The relationship between council and contractor was tested when an unexpected problem struck – COVID-19. The new parking enforcement system had ‘go-live’ set for March 2020, but the council decided to delay the launch and to issue warning notices instead of PCNs for three weeks due to the exceptional circumstances.
WSP helped East Suffolk adjust the system to allow for the softer launch. “For all possible contraventions we ensured there was a warning notice code in the system as well as a standard penalty notice code,” said Antony Small, programme manager at WSP. “We also made sure details of key workers’ vehicles that the council wanted to whitelist were flagged, so that officers on the streets would be alerted not to issue key workers with warnings.”

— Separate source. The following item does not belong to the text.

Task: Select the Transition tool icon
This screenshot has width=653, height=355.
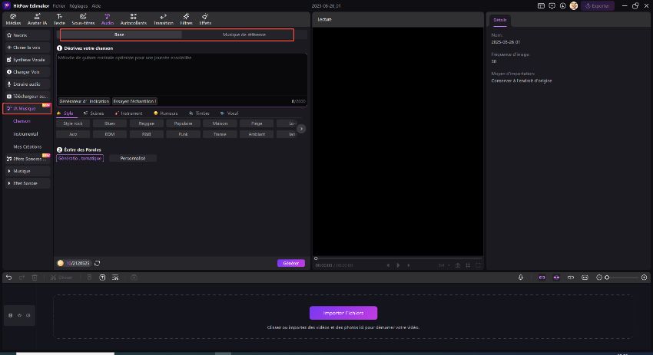Action: click(x=164, y=19)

To help the council’s back office staff respond to customers who had been issued with warning notices, the WSP team conducted online training. “Normally, the training and technical teams would sit in an office with a customer’s team and help them through the process,” said Small. “COVID-19 restrictions meant we had to adapt and support them over the web, using screen-sharing to talk them through the steps. It was very different for all of us, but still worked well.”
Up and running
Following the three-week period issuing warning notices, East Suffolk Council began using the Taranto software to issue and process PCNs. East Sussex’s Boudville concludes: “Delivering these sorts of projects is never easy and it’s the working relationship that ultimately ensures success. From my perspective it’s always the response of the supplier that’s important. Some will disappear on you, and not help you fix problems. WSP has been there the whole time and made sure there were fixes for any issues we had. That’s the important bit for me.”